(Supplied passage):
========================================================================

Editorial novelty

Montse Virgili: "I wonder if women are not dogs who have fallen in love with the leash"

Writer. Publishes 'The Birds'

BarcelonaJournalist Montse Virgili (Tarragona, 1976), presenter of the program Les dones i els dies on Catalunya Ràdio, debuts in literature with Els moixons (La Magrana), a novel about the women who have marked her. From the fishmonger who was missing half an arm and the pastry chef who gave her sweets without asking for anything in return to the almost illiterate grandmother who wrote in Spanish, Virgili crafts a narrative collage that accurately captures childhood in the 80s and is, at the same time, a firm tribute to women silenced by the patriarchy.

The book captures, through the eyes of a girl living in Tarragona in the 80s, the lives of a series of women who are part of her environment. Did you consider it a novel or a memoir?

========================================================================

(Parts of the exercise):
**A.** Reproduce the listing word for word, from the line with "The image size is (343, 435)." up to and including the line with "Expand the Compare 6 to 8 trend".
**B.** Write the next part of the interview with Montse Virgili, picking up from its last line.

(Material supplied):
========================================================================

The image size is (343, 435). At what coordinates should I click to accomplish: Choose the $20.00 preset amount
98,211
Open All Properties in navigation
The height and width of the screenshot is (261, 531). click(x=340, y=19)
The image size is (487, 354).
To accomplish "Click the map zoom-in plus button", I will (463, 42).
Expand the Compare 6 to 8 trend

========================================================================

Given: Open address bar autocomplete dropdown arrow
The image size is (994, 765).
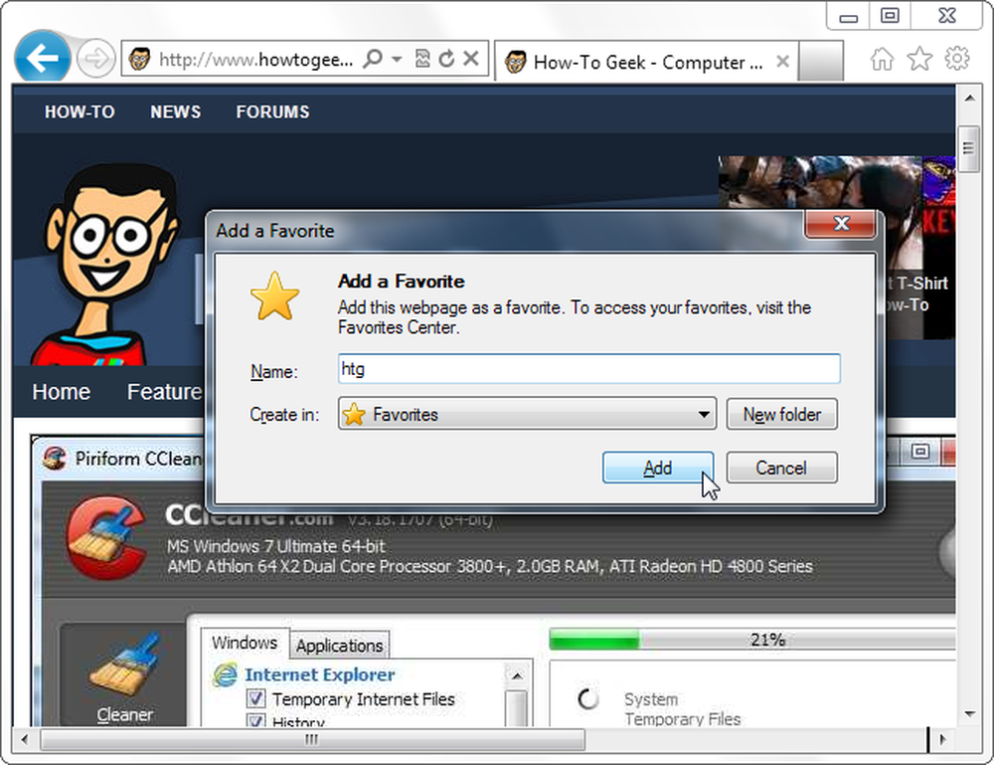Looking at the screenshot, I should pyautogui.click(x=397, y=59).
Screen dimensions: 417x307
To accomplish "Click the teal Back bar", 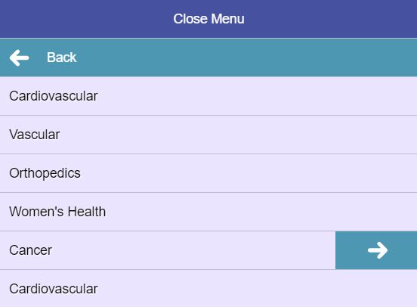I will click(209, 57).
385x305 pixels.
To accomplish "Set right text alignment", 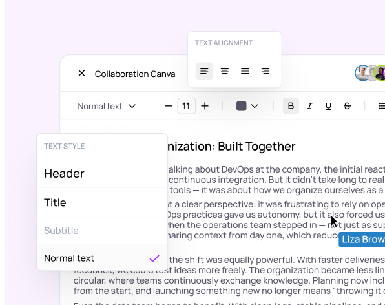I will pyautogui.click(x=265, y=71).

========================================================================

(Per-task answers):
**A.**
The image size is (343, 435). At what coordinates should I click to accomplish: Choose the $20.00 preset amount
98,211
Open All Properties in navigation
The height and width of the screenshot is (261, 531). click(x=340, y=19)
The image size is (487, 354).
To accomplish "Click the map zoom-in plus button", I will (463, 42).
Expand the Compare 6 to 8 trend

**B.**
— The beginning of everything was a question: "Who are the women who have marked me?" I realized that the women who first taught me what the world was like were those around me, those on the periphery to whom we don't give the recognition or respect they deserve. From here I went on to construct the text, which for me is a novel, but not from a classic point of view. It has a touch of autobiography, but instead of talking about my life, I talk about the lives of these women who, when I still knew nothing about life, showed me the world.

You approach the figures of all these women from memories, but also from the present, when they are already very old and some are about to die. Why did you need to reconnect with them?

— When we are young we do not dare to ask, and when we are old, the intuitions of childhood reveal themselves in one way or another. Returning to them was to verify that everything was as I imagined. I was also interested in reflecting the journey from girl to adult and showing how these intuitions I had as a child have evolved. Going to see them when they were already old, some on the verge of death, did not sadden me; on the contrary. I was glad to see that not all old ages are the same, that growing old means having some losses but also gaining good things. I am proud of them.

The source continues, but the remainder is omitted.